# Purpleheart and Yellowheart TTF Bat Shot



## shawnr5 (Feb 16, 2011)

I liked the way that the walnut/paduak OTT Bat Shot game out, but I wanted TTF and more contrast. I tried purpleheart and yellowheart and am quite happy with the results:


----------



## AlmostHuman (Jul 10, 2011)

That is one very cool looking shooter .


----------



## bj000 (Jul 21, 2011)

!! love it. not sure which is better.. i prefer the OTT but this has its own appeal. fantastic work, as always


----------



## mckee (Oct 28, 2010)

wow true beauty


----------



## tubeman (Mar 7, 2011)

Quite stunning and well made


----------



## monoaminooxidase (Jun 20, 2011)

whoa, pretty cool! are you going to make a twoface slingshot? penguin? harley quinn? shame there is no naturally green wood (is there???), a poison ivy slingshot would be great.


----------



## gamekeeper john (Apr 11, 2011)

that looks beautiful -- great work there -- gamekeeper john


----------



## shawnr5 (Feb 16, 2011)

Thanks, guys. I was talking with my middle son and I want to do some more hero/villain themed slingshots. I was thinking about a paduak/birdseye maple Harley Quinn. We'll have to see what turns up. I think that the wood has more to do with the outcome than my decisions. If I could find a nice green wood, I would do an AVG Flying Tigers slingshot.


----------



## M.J (Nov 1, 2010)

Beyond cool!


----------



## Sofa King Lazy (Aug 5, 2011)

Beautiful ! Super tight joints (inlays?) , perfect colour contrast , Ten thumbs up!


----------



## torsten (Feb 9, 2010)

Great craftsmanship! Beautiful catty!

Regards
Torsten


----------



## Papa G (Aug 19, 2011)

What can I say work of art


----------



## -SRS-45- (Jul 7, 2011)

That's awesome bud


----------



## Xidoo (Aug 14, 2010)

Shawnr5,

You made a great slingshot and a fantastic combination of woods. I just look to0 nice to be true. I love that purple heart wood.
If I might give you a tip to improve your pictures. Try to shoot pictures close to a window that receives pleanty of natural light or outside under the shadow. Remember that our eye is far better than any camera and can adjust better to too much light or very little light, so you need to find a spot where natural light would be nice to read a book. That light is great to take pictures with. Saludos







.


----------



## lightgeoduck (Apr 3, 2011)

I would love to see the entire collection as it progresses... Love the theme Idea

LGD


----------



## shawnr5 (Feb 16, 2011)

Xidoo said:


> Shawnr5,
> 
> You made a great slingshot and a fantastic combination of woods. I just look to0 nice to be true. I love that purple heart wood.
> If I might give you a tip to improve your pictures.
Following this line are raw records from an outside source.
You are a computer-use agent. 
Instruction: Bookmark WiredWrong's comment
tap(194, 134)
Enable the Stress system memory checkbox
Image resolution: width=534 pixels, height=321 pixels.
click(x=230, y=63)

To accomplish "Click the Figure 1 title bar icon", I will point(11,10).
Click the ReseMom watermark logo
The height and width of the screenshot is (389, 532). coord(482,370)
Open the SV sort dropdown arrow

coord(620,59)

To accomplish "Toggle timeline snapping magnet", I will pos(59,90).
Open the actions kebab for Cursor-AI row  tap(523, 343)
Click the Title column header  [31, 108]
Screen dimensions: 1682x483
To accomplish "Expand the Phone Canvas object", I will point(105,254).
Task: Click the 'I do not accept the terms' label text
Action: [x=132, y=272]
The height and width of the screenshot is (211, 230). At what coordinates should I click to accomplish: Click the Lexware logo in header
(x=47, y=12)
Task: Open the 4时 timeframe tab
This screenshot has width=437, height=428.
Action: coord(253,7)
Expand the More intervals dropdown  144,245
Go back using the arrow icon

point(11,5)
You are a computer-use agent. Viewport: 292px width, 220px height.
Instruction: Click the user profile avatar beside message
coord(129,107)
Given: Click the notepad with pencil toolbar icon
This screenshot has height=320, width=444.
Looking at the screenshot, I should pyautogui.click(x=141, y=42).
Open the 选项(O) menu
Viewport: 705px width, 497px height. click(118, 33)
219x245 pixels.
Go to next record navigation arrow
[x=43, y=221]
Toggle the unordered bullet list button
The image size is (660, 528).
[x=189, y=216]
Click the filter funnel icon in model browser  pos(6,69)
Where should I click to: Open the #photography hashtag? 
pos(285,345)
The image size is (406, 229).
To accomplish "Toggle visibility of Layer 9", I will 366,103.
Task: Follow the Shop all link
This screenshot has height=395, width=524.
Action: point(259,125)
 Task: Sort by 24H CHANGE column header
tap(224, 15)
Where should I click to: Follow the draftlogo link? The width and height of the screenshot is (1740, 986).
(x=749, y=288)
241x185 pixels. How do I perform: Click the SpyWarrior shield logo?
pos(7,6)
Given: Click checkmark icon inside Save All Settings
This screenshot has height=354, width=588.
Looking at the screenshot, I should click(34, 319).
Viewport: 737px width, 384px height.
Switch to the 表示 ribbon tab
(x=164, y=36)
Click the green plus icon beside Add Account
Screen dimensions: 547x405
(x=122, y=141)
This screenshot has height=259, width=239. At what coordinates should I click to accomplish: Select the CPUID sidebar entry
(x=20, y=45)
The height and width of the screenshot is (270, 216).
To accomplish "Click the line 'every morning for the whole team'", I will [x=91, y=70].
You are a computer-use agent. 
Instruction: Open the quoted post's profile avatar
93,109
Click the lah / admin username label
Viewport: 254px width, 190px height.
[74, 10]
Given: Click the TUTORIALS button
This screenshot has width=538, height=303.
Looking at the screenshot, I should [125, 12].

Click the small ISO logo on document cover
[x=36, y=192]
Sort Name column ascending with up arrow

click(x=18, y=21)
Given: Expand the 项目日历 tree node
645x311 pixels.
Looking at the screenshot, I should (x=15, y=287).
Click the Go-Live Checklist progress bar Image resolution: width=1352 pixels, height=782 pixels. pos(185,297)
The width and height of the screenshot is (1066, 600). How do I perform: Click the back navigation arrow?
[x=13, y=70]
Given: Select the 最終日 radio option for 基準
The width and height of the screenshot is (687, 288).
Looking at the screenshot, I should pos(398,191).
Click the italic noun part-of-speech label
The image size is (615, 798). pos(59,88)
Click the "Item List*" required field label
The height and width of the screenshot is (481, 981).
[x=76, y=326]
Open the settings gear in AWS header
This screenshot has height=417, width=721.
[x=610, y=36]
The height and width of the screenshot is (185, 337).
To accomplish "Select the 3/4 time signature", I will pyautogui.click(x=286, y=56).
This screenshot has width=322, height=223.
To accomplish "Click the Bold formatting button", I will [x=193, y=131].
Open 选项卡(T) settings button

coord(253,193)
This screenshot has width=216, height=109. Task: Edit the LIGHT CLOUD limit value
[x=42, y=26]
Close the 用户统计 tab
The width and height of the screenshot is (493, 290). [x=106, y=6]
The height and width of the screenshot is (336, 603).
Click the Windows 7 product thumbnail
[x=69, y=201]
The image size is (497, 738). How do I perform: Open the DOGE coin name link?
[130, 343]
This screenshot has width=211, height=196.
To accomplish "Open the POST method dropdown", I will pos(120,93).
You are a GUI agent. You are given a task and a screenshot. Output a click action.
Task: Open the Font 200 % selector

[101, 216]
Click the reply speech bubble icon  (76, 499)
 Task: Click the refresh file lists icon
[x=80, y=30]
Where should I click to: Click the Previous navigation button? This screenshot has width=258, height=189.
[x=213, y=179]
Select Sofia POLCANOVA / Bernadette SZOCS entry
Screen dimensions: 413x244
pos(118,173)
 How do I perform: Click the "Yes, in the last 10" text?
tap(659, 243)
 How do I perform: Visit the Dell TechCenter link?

Try to shoot pictures close to a window that receives pleanty of natural light or outside under the shadow. Remember that our eye is far better than any camera and can adjust better to too much light or very little light, so you need to find a spot where natural light would be nice to read a book. That light is great to take pictures with. Saludos
> ...


Thanks, Xidoo. I'll try to get some better pictures in natural light. I don't like the purpleheart that much. It is like sanding glue. It loads up my sandpaper and clogs the teeth of my bits. It does make for some nice combinations, though.


----------



## bigfoot (Mar 27, 2011)

That is a beautiful piece of craftsmanship


----------



## Dayhiker (Mar 13, 2010)

Who would not like that beauty?


----------



## philly (Jun 13, 2010)

SWEET!!!!! well done Shawn.
philly


----------



## Formidonis Noctu (May 1, 2011)

Oh WOW! Ive been missing some peaches haven't i, that's... well ... lovely


----------



## Chepo69 (May 1, 2010)

Excelentes contrastes! muy atractiva a la vista.


----------



## Bill Hays (Aug 9, 2010)

Very sweet looking shooter!


----------



## atom (Jun 24, 2011)

stunning mate


----------



## Rayshot (Feb 1, 2010)

Really great workmanship on that catty!


----------



## Jack Ratt (Sep 18, 2011)

Can only reiterate what the guys have already said. That's superb work


----------